Your answer should be the line containing "The width and height of the screenshot is (924, 477)." and every line after it to the end of the records below, word for word.

[[ MATERIALS PROVIDED, beginning ]]

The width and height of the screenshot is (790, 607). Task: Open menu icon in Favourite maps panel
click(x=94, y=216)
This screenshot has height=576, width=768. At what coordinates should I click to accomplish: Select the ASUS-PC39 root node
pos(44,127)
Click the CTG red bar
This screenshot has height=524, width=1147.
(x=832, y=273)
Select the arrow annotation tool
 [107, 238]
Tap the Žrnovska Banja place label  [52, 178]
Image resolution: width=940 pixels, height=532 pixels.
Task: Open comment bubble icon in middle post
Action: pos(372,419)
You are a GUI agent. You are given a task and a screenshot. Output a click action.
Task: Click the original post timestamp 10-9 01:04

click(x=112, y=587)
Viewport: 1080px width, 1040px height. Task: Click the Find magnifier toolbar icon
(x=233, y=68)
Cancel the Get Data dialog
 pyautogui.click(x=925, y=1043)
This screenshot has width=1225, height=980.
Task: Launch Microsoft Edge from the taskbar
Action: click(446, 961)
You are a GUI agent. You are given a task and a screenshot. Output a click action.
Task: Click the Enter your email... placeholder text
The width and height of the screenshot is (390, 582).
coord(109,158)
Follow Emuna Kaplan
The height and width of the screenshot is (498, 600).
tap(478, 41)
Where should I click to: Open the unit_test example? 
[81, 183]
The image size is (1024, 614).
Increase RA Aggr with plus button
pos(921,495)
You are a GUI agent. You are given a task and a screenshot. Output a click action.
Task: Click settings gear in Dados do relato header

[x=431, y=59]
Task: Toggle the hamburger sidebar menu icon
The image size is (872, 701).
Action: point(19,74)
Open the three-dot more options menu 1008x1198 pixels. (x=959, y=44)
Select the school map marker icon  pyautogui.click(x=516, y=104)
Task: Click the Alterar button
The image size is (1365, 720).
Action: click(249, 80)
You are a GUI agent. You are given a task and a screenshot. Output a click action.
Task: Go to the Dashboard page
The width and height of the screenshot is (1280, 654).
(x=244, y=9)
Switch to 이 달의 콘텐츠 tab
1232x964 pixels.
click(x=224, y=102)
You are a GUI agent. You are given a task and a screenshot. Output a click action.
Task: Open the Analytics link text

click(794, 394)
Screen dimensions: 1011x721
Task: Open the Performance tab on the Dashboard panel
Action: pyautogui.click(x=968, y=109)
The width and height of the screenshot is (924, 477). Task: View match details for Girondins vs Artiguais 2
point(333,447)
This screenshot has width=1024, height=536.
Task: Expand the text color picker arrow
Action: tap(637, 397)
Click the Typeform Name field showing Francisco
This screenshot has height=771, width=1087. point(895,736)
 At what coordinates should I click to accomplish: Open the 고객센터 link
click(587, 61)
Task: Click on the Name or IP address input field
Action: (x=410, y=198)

[[ MATERIALS PROVIDED, end ]]

WRITTEN ANSWER:
The width and height of the screenshot is (924, 477). Task: View match details for Girondins vs Artiguais 2
point(333,447)
This screenshot has width=1024, height=536.
Task: Expand the text color picker arrow
Action: tap(637, 397)
Click the Typeform Name field showing Francisco
This screenshot has height=771, width=1087. point(895,736)
 At what coordinates should I click to accomplish: Open the 고객센터 link
click(587, 61)
Task: Click on the Name or IP address input field
Action: (x=410, y=198)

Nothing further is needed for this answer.